The rule will affect all 13 units that Solexa shipped in 2006, as well as any additional systems shipped between Jan. 1 and Jan. 26, the date Illumina completed the acquisition, a company spokeswoman told In Sequence.
At the conference, Flatley said the integration of Solexa is “going quite well.” By now, sales and support are “100 percent integrated and fully operational as a single sales force,” he said, having just finished an internal company sales meeting last week.
Research and development, on the other hand, has not been consolidated yet. “We think it will take a little bit longer for us to put together all of the key R&D teams,” Flatley said. Illumina had been conducting internal research in the area of sequencing, he added, which will be combined with Solexa’s R&D groups.
He also reiterated that as of early February, the company had received 40 orders for the instrument, including the 13 systems it had shipped to early-access customers by the end of 2006.
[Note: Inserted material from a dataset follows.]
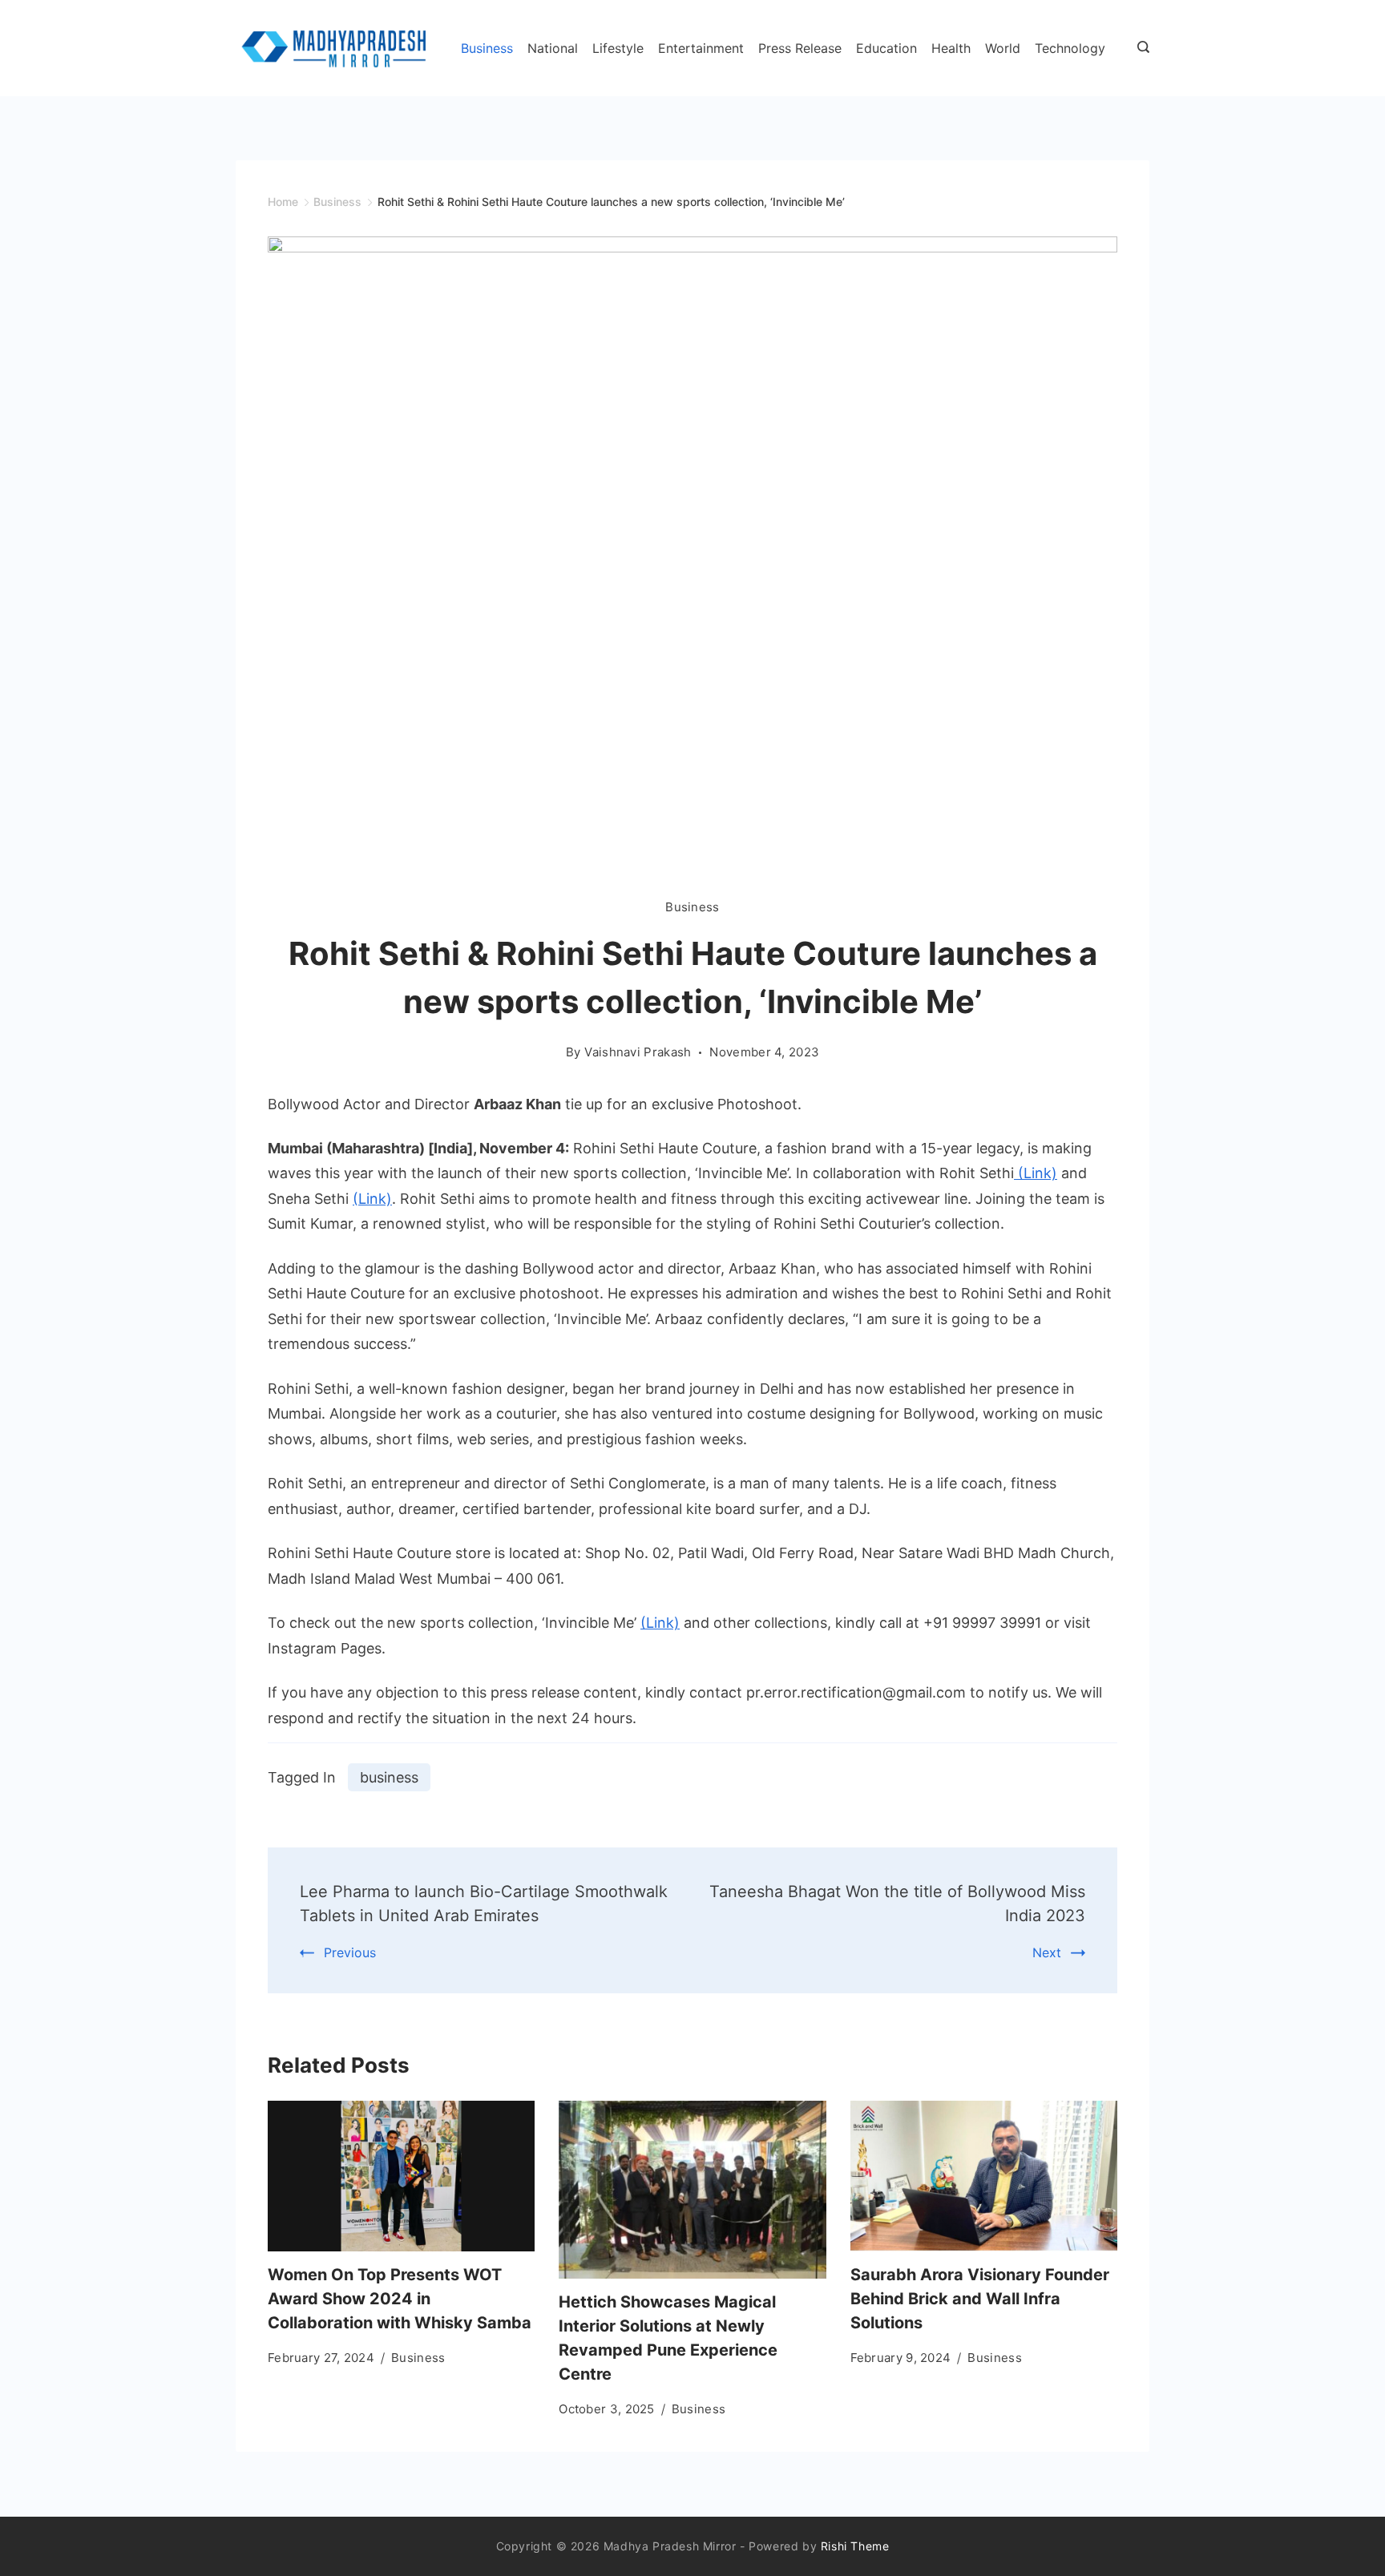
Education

“Due to the wonders of acquisition accounting, much of the revenue that occurred [before the merger was completed], even though it was not recognized as revenue for Solexa, … will not be recognizable by us. So that revenue will disappear.”
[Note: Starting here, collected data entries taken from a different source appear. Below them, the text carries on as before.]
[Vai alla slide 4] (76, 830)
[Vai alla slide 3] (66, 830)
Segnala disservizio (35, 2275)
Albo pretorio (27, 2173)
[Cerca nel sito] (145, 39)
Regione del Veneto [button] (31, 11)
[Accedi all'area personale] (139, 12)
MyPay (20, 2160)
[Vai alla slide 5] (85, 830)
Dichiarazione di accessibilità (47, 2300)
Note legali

Illumina said in February that it expects to generate between $64 million and $68 million in total revenues for the first quarter but did not break out how much of that would derive from its sequencing business. The company generated $29.1 million during the same period in 2006.

On the sequencing service side, Flatley said the company has now delivered its first data to customers “under a series of service contracts that we have had in the backlog.”
These contracts included both resequencing projects and gene-expression projects, he added.
Flatley did not mention who these service customers are, but Solexa said last summer that it had converted several contracts of existing MPSS customers to the new sequencing technology. At that time, the company also said it had signed new sequencing service contracts.
As of the third quarter last year, Solexa had not recorded any service revenues from its new Genome Analysis System.